Galactoceles (milk cysts) can lead to mastitis. Murase said she conducts a culture and prescribes antibiotics for 2 weeks. The American Academy of Pediatrics cited that most drugs likely prescribed to a nursing mother should have no effect on supply or on an infant’s well-being. All topical antibiotics are deemed safe, while a couple of oral antibiotics should be monitored. Erythromycin should be avoided at the newborn stage. Tetracyclines should only be used short-term.2
When mastitis comes with burning, stabbing pain, or flaky/shiny skin, patients are sometimes diagnosed with “candidal” mastitis—so how can it be recognized? Candida can be recognized by examining the infant. Nearly 25% of vaginally delivered babies are infected. A baby’s mouth can be observed and cultured. A clinician can also conduct a bacterial culture of skin and swab any eroded areas including the areola, nipple, or between breasts. A bacterial culture of a patient’s breast milk can also be done.3
In the book Medications and Mothers’ Milk2, other medications are evaluated for safety in pregnant and lactating patients. All topical antifungals are safe with the top recommendations being nystatin and clotrimazole. Oral antifungals are also okay with a note about itra-/ketoconazole having low absorption, making milk alkaline. Topical steroid use on rapidly expanding skin is a treatment that should be monitored with caution. For antiviral therapy, it is critical to differentiate milk blisters from herpes simplex viral infections that can be life threatening and lead to a required IV acyclovir for the infant.

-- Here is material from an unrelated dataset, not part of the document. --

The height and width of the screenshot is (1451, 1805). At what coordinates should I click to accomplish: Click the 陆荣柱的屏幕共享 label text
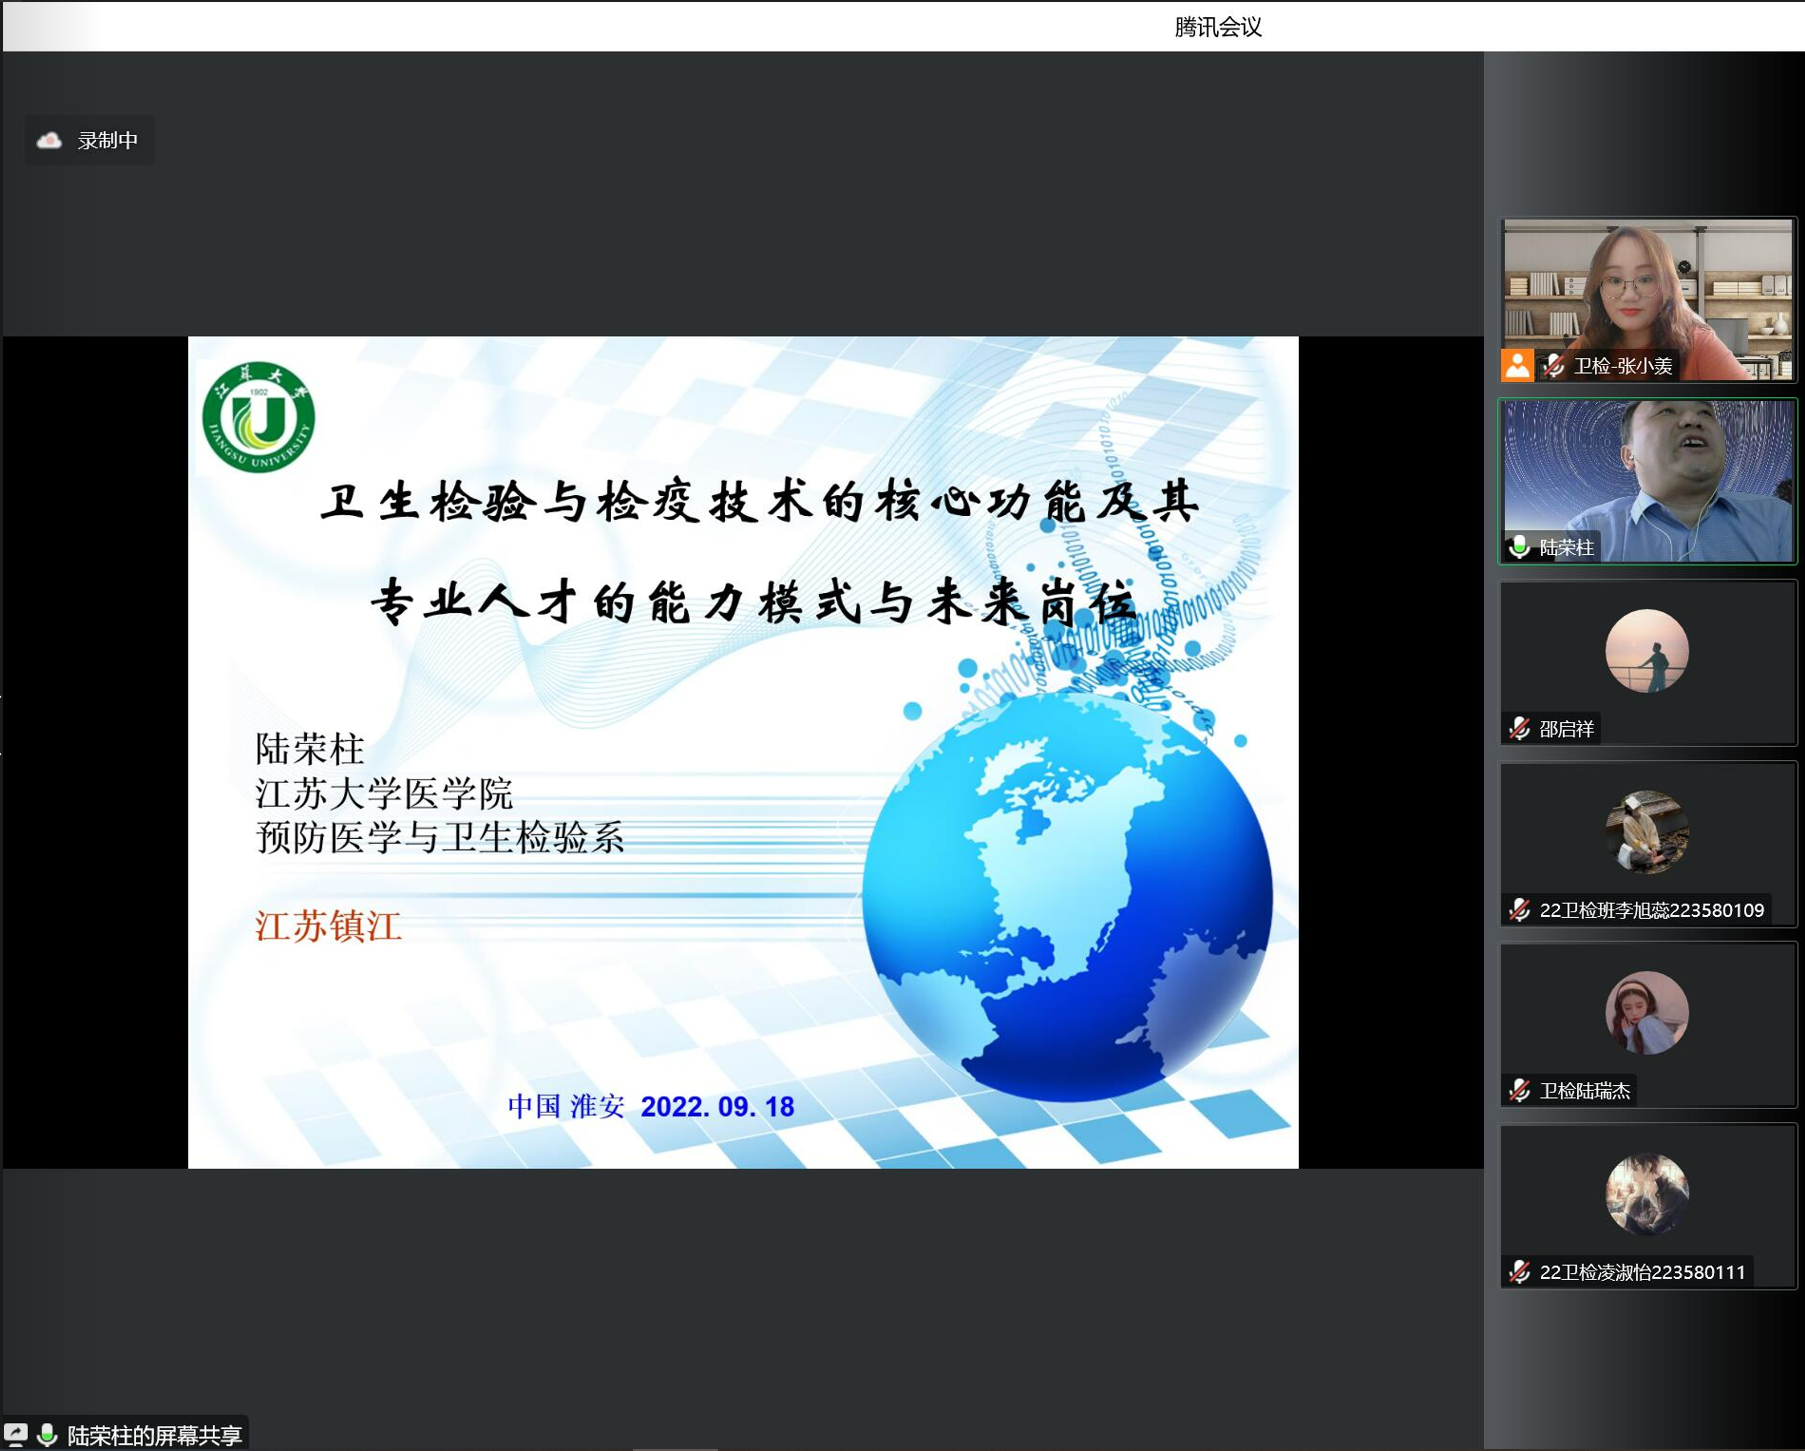(154, 1436)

The Raynaud phenomenon leaves smaller arteries constricted, limiting blood supply to hands and feet. Nearly 20% of women of childbearing age report white, blue, or red hands and feet from the phenomenon. Of those presenting to a dermatology lactation referral center with nipple pain, 25% of women were diagnosed with the Raynaud phenomenon. Diagnostic criteria include chronic deep breast pain for more than 4 weeks, color changes of the nipple (especially with cold exposure), and failed therapy with oral antifungals. A prescription of nifedipine 30 mg in 2 week courses (sometimes multiple courses are needed) is recommended. Patients are advised to avoid cold, caffeine, and tobacco on the drug.4
“Our role in dermatology is to reassure new mothers that the majority of oral and topical medications are safe,” Murase concluded.
References
1. Stanford Medicine Children’s Health. Difficulty with Latching On or Sucking. Accessed March 28, 2023.https://www.stanfordchildrens.org/en/topic/default?id=ineffective-latch-on-or-sucking-90-P02650.
2. Hale TW. Medications and Mothers' Milk. Amarillo, Texas: Hale Publishing; 2006.
3. Morrill JF, Pappagianis D, Heinig MJ, et al. Detecting Candida albicans in human milk. J Clin Microbiol. 2003; 41: 475-78.
4. Barrett ME, Heller MM, Fullerton-Stone H, Murase JE. Raynaud Phenomenon of the Nipple in Breastfeeding Mothers: An Underdiagnosed Cause of Nipple Pain. JAMA Dermatology 149 (3): 300-306, 2013.